COS 142-4 - Utilizing soil-stored seed banks as natural archives

Thursday, August 10, 2017: 9:00 AM
E141, Oregon Convention Center
Jennifer Summers, EEB, Tulane University, New Orleans, LA, Michael J. Blum, ByWater Institute, New Orleans, LA, Jason S. McLachlan, Biological Sciences, University of Notre Dame, Notre Dame, IN, Brittany M. Bernik, Ecology and Evolutionary Biology, Tulane University, New Orleans, LA and Colin J. Saunders, Everglades Systems Assessment, South Florida Water Management District, West Palm Beach, FL
Background/Question/Methods

Background: Dormant propagule pools can serve as natural archives for reconstructing demographic and genetic change over time. Though soil-stored seed banks can be well-stratified reservoirs of genetic information, they are rarely leveraged to as a tool for examining temporal trends in genetic variation.

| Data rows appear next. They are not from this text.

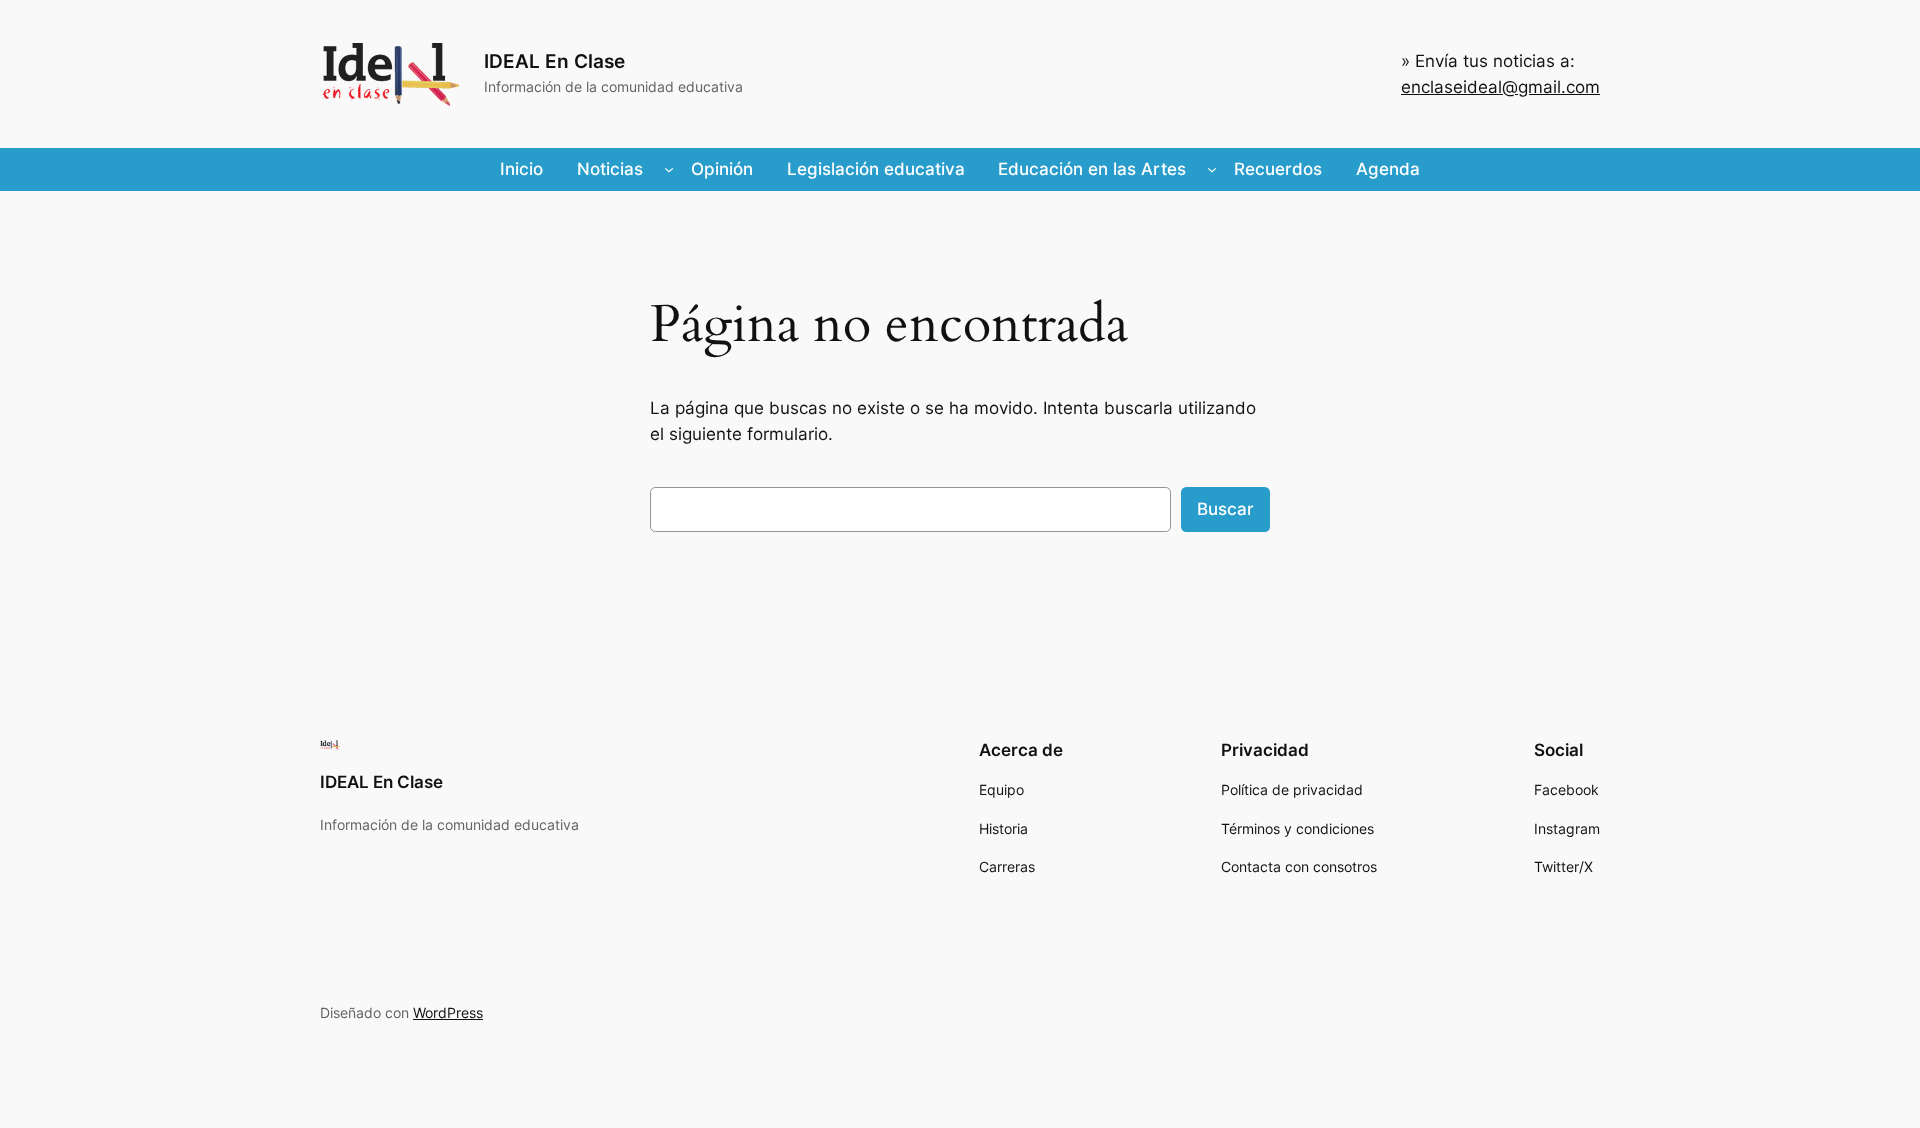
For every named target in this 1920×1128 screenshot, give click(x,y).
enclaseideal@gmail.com (1500, 87)
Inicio (521, 169)
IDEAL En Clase (554, 61)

Question: Here, we examine the utility of soil-stored seed banks for reconstructing genetic change over time. Methods: Seeds of the brackish marsh sedge Schoenoplectus americanus were sieved from 2-cm increments of soil cores taken from Kirkpatrick Marsh (Edgewater, MD) that were dated using 210-Pb and 137-Cs. Seeds were then germinated and resulting genets genotyped at 11 microsatellite loci. In addition to reconstructing seed density profiles and estimating germination rates across soil depths, we calculated measures of genetic variation and effective population size for each cohort for comparison. We also compared patterns of temporal genetic to variation among extant S. americanus genotypes in Kirkpatrick Marsh, from across Chesapeake Bay.


Results/Conclusions

Results: Our study showed that seed banks can serve as resources for seeds that can be germinated, grown out, and genotyped in numbers sufficient for characterizing genetic variation over time. We harvested, germinated and genotyped five cohorts spanning the 20th century. An average of 15 individuals were genotyped per downcore cohort, with a minimum of 5 individuals and a maximum of 40 individuals. However, cohorts from 6-8 cm (1990 ± 1.3) and 10-12 cm (1976 ± 1.2) exhibited the highest germination rates. There is a shift in alleles present in oldest to youngest soil cores, without any loss of genetic diversity. We also found evidence of significant differentiation between downcore and extant individuals in Kirkpatrick Marsh, and evidence of low im/emigration between Kirkpatrick and other Chesapeake marshes. Conclusions: Overall, soil layers are dateable, well-stratified, and contain seeds capable of germination. In addition, we detected clear temporal genetic shifts that are more likely due to local demography (e.g., in situ adaptive variation or drift) as opposed to attrition over time. Together, our results indicate that seed banks can serve as informative tools for studying how ecological and evolutionary processes unfold over time.